I have a question regarding exercise 14.17 in An Introduction to Information Retrieval by Manning et al.

The problem is:

"Assuming two classes, show that the percentage of non-separable assignments of the vertices of a hypercube decreases with dimensionality M for M > 1. For example, for M = 1 the proportion of non-separable assignments is 0, for M = 2, it is 2/16. Solve the exercise either analytically or by simulation."
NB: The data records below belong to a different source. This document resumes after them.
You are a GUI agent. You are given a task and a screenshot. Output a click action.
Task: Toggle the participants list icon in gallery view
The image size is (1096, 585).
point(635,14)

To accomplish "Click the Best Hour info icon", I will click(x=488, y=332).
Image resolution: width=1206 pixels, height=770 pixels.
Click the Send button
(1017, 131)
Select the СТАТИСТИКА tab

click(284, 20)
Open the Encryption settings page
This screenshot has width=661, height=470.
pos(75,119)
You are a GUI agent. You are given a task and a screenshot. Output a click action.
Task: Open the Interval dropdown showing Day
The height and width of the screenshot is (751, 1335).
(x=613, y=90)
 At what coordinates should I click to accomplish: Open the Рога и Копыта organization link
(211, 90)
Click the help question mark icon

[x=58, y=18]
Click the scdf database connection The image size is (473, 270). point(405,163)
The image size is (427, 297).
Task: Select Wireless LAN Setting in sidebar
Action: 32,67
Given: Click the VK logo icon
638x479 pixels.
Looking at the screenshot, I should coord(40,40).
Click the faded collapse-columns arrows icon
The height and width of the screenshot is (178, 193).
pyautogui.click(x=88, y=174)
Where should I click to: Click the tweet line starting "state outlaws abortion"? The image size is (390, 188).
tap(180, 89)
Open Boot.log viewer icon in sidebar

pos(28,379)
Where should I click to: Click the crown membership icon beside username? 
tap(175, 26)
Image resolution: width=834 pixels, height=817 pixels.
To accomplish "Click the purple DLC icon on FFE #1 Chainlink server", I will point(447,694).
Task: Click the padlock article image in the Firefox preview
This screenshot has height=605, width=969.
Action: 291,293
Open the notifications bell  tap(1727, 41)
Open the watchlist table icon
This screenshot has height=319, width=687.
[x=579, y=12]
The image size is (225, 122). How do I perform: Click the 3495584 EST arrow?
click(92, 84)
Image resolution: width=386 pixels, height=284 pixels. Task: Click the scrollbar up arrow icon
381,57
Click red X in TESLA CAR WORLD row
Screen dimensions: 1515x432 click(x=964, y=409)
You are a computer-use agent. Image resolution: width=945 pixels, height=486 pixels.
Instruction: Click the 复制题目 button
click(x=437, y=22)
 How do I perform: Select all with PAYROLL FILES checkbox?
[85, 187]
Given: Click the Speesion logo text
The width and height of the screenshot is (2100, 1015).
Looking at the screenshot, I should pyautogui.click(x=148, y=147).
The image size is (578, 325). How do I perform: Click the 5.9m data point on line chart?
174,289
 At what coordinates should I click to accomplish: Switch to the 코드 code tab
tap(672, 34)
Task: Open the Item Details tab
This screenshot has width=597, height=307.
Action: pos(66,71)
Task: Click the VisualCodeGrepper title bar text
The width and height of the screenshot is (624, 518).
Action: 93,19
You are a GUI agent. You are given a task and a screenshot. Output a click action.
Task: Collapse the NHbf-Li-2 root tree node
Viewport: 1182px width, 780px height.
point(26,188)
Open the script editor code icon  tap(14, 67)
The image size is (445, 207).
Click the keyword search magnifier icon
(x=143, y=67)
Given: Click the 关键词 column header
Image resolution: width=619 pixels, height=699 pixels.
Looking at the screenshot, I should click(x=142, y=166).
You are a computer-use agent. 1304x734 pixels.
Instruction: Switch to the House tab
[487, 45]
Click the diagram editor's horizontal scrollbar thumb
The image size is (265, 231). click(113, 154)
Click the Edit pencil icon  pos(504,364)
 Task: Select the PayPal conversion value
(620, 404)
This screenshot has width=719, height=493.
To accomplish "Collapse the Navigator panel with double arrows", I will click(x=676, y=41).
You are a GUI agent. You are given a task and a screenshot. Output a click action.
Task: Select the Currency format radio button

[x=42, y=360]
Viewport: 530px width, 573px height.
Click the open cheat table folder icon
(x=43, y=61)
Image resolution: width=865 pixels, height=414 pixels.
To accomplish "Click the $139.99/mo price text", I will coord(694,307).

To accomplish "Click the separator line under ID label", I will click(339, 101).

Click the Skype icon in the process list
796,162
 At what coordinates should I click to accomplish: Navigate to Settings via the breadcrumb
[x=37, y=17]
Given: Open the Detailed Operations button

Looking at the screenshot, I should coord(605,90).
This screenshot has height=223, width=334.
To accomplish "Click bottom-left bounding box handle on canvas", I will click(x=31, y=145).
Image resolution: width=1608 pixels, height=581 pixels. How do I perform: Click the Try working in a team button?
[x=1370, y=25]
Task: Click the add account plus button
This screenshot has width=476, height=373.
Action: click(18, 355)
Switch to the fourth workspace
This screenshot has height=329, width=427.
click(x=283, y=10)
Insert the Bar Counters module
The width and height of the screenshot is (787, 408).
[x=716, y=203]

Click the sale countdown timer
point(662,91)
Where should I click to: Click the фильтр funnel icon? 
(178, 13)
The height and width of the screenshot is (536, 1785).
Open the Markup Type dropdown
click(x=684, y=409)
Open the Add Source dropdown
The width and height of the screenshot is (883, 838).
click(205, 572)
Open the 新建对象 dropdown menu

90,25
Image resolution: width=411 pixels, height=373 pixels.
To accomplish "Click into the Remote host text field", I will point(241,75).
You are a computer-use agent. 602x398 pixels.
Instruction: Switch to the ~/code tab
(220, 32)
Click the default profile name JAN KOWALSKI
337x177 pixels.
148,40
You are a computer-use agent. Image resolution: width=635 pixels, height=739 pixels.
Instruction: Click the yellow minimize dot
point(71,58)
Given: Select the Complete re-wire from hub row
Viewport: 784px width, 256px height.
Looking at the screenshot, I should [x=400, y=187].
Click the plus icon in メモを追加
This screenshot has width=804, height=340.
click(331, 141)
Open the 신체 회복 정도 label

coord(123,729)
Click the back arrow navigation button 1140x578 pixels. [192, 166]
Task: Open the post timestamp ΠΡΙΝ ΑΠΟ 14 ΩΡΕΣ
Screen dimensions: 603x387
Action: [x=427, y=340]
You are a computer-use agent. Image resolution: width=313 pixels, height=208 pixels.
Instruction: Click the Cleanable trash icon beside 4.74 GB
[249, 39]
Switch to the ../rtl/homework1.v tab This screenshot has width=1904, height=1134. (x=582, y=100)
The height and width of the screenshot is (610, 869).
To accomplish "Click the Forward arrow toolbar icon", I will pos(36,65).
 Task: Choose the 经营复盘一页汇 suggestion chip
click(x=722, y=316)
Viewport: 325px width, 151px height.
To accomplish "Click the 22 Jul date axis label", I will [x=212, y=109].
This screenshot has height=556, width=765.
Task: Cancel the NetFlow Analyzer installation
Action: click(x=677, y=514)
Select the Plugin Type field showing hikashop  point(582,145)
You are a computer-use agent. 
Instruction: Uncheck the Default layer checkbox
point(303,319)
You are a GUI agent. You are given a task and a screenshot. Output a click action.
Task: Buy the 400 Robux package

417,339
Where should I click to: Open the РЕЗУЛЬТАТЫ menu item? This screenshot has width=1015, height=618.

The total number of assignments of vertices of an N-dimensional hypercube is: $$2^{(2^N)}$$

And as I found in here the number of separable assignments is O($$2^{(N^2)}$$). So the percentage of non-separable assignments is increasing with N (which is the opposite of what is said in the exercise).

What am I missing here?

• I agree, this seems incorrect. – Ben Reiniger Jun 19 '19 at 21:36

Let $$s(n)$$ denote the number of separable sets in the $$n$$-cube. Let $$Q_0, Q_1$$ denote the subcubes of one smaller dimension, with say last coordinates equal to 0, 1 respectively. The key fact is that any separable set of the whole cube intersects with each of $$Q_0, Q_1$$ in separable sets. (The separating hyperplane intersects the codimension-1 spaces to form separating hyperplanes.) So $$s(n)\leq [s(n-1)]^2.$$
Now the proportion $$r(n)$$ satisfies $$r(n)= \frac{s(n)}{2^{2^n}}\leq \frac{[s(n-1)]^2}{(2^{2^{n-1}})^2}= [r(n-1)]^2< r(n-1),$$ where the last inequality holds because $$r(n-1)<1$$ for $$n>2$$.